- [Assignment]: Return the lines of the material below exactly, beginning with the line that has "Task: Open the purple 20% first charge banner" in it and finishing with the line that has "The height and" in it. Leave all pictures aside.

- [Records for this task]:

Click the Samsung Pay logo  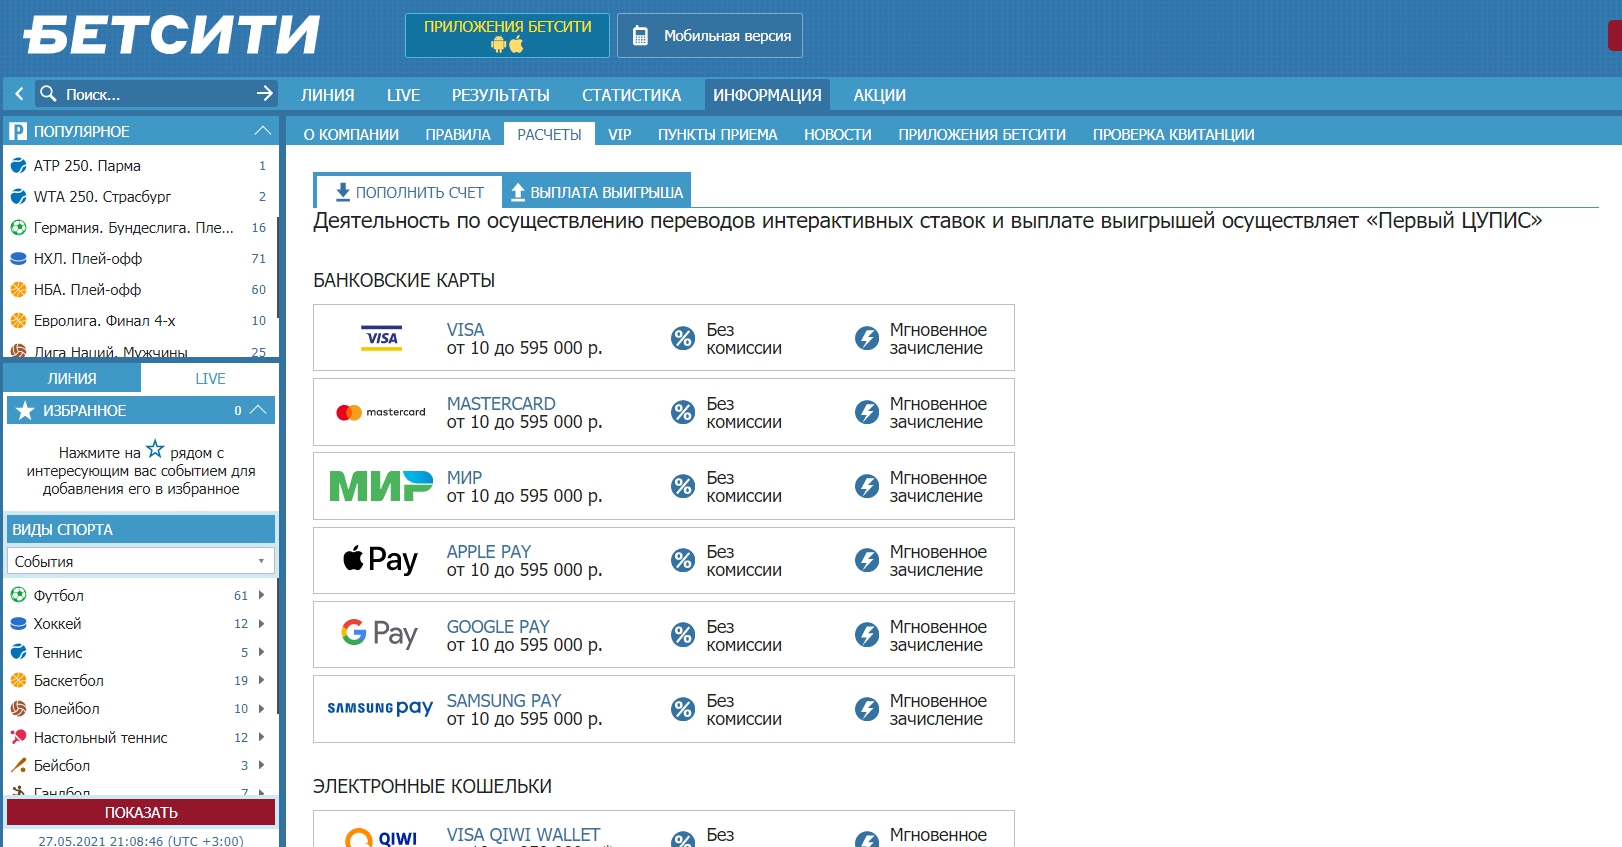(380, 708)
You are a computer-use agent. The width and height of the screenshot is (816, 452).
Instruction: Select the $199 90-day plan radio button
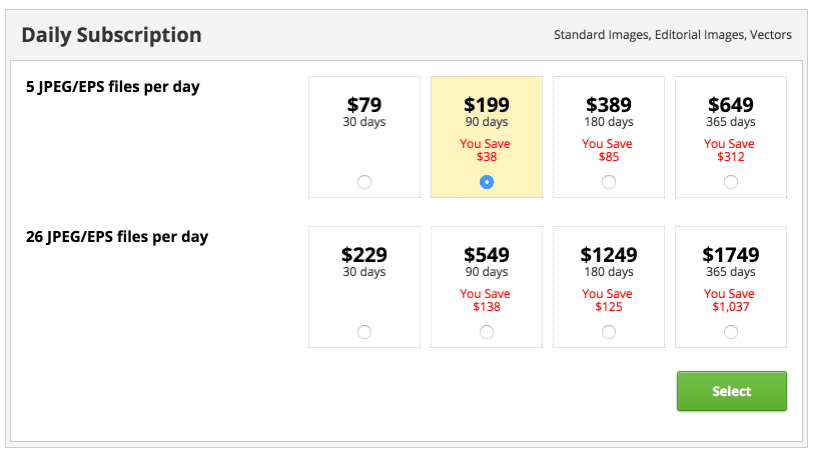click(x=486, y=182)
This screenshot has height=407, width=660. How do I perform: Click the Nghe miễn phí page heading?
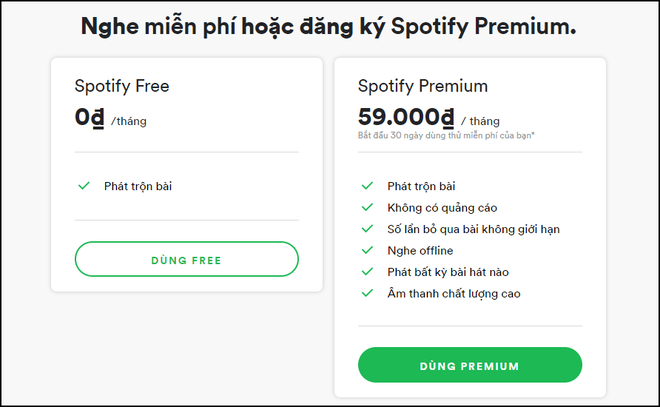coord(329,26)
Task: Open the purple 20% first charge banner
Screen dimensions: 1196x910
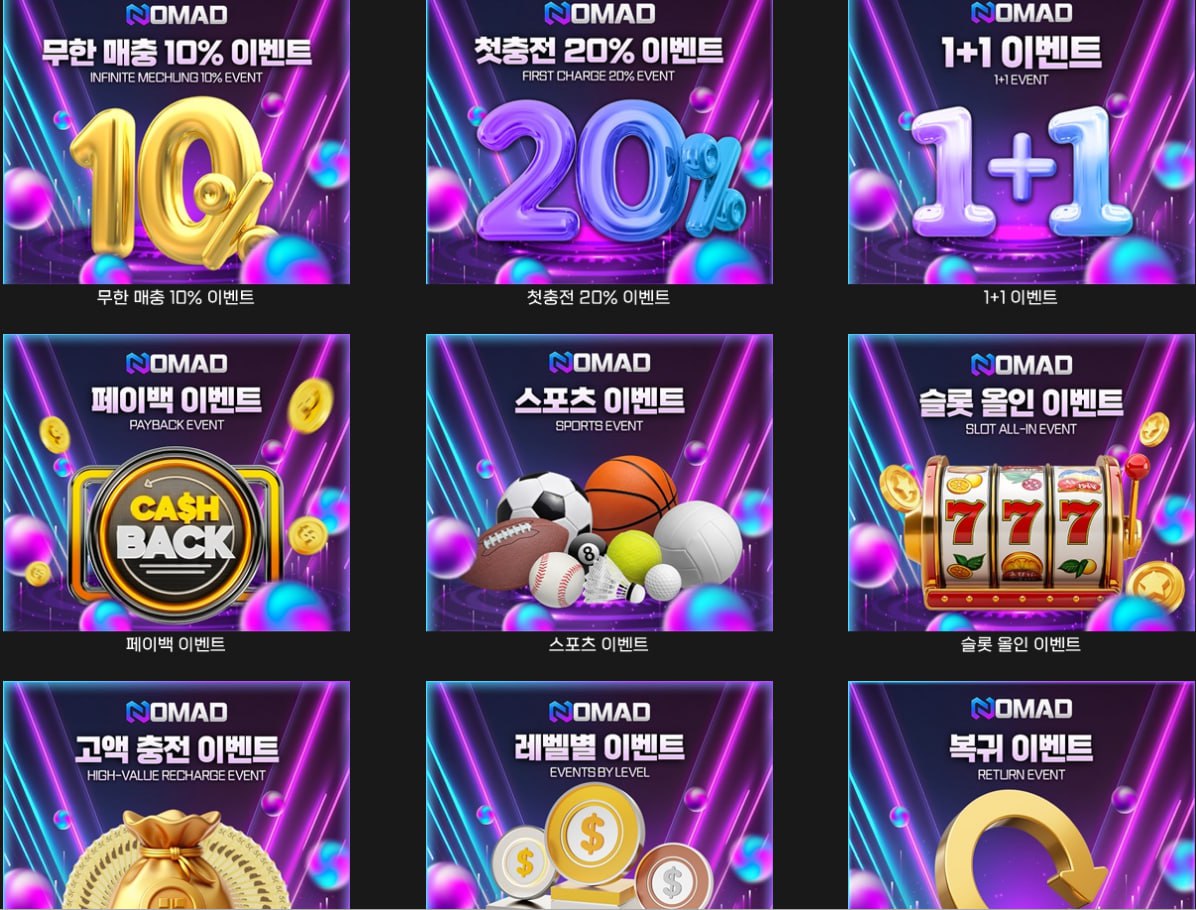Action: click(x=599, y=142)
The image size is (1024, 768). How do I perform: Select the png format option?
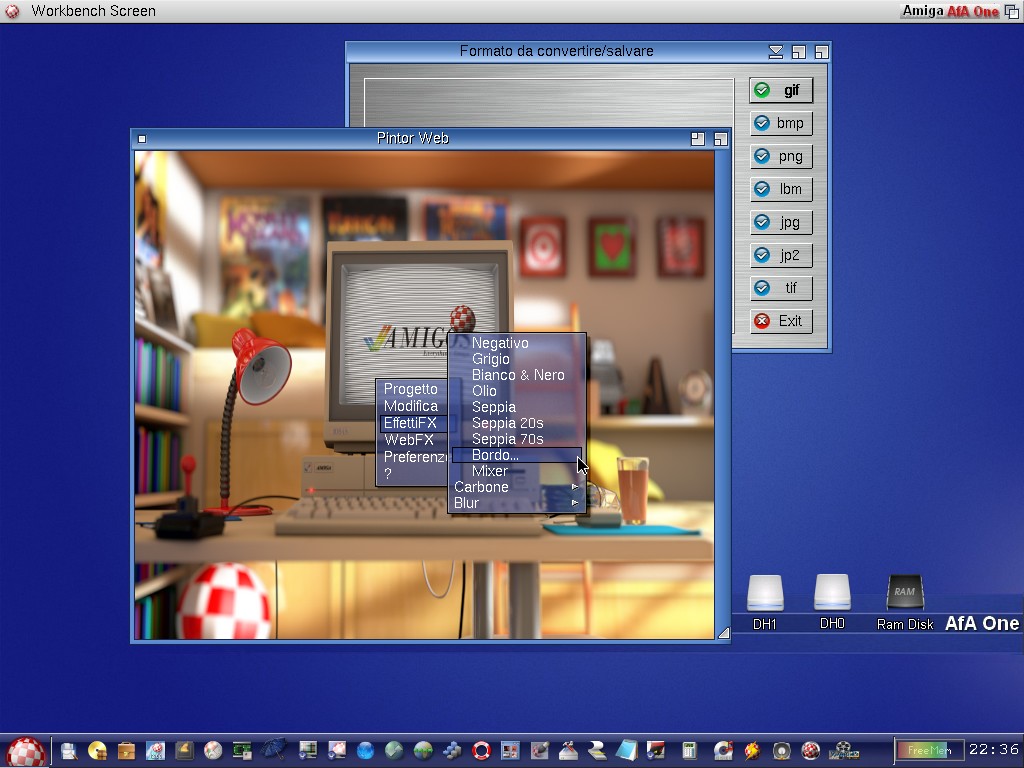click(780, 156)
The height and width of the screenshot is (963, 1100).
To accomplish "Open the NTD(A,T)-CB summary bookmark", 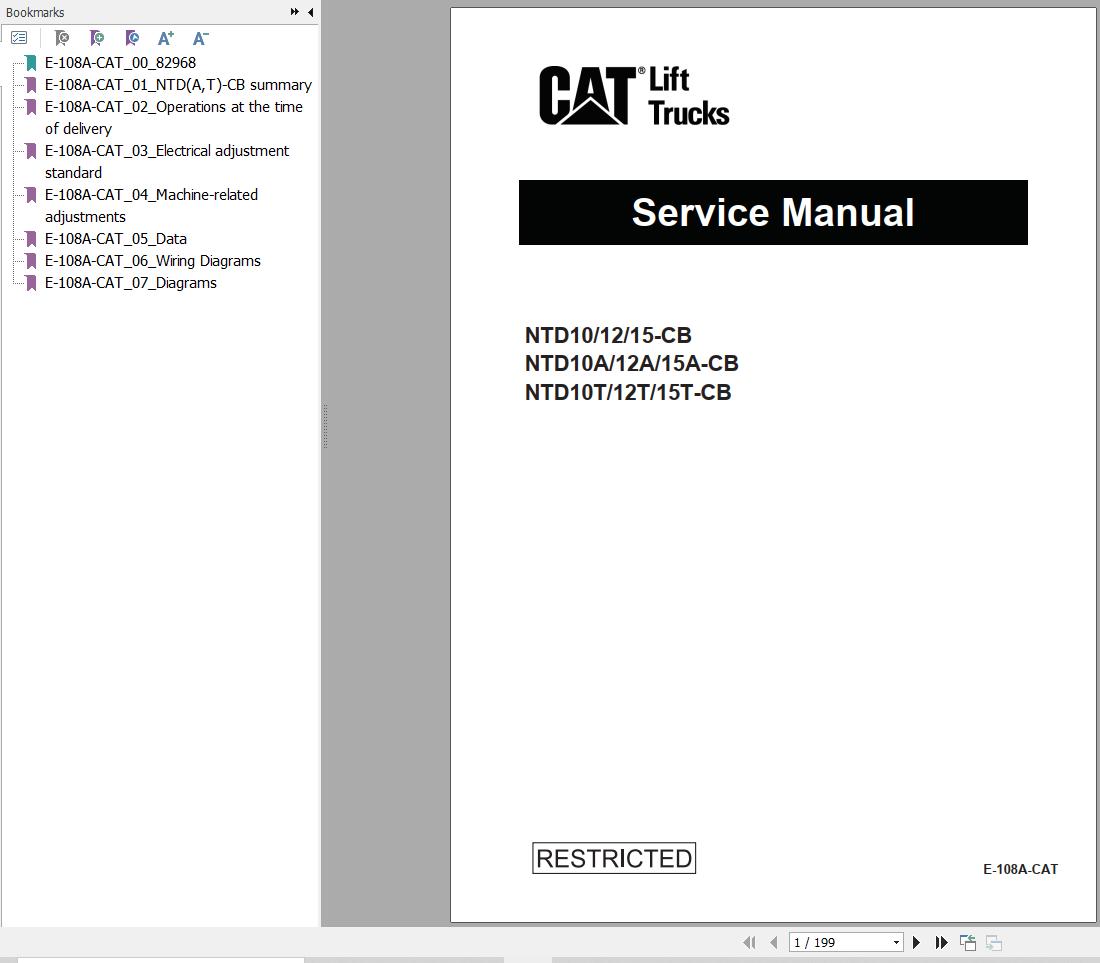I will point(177,84).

- [Your solution]:
Task: Open the purple 20% first charge banner
Screen dimensions: 1196x910
Action: click(x=599, y=142)
The image size is (1024, 768). How do I perform: Select the png format option?
click(780, 156)
The height and width of the screenshot is (963, 1100).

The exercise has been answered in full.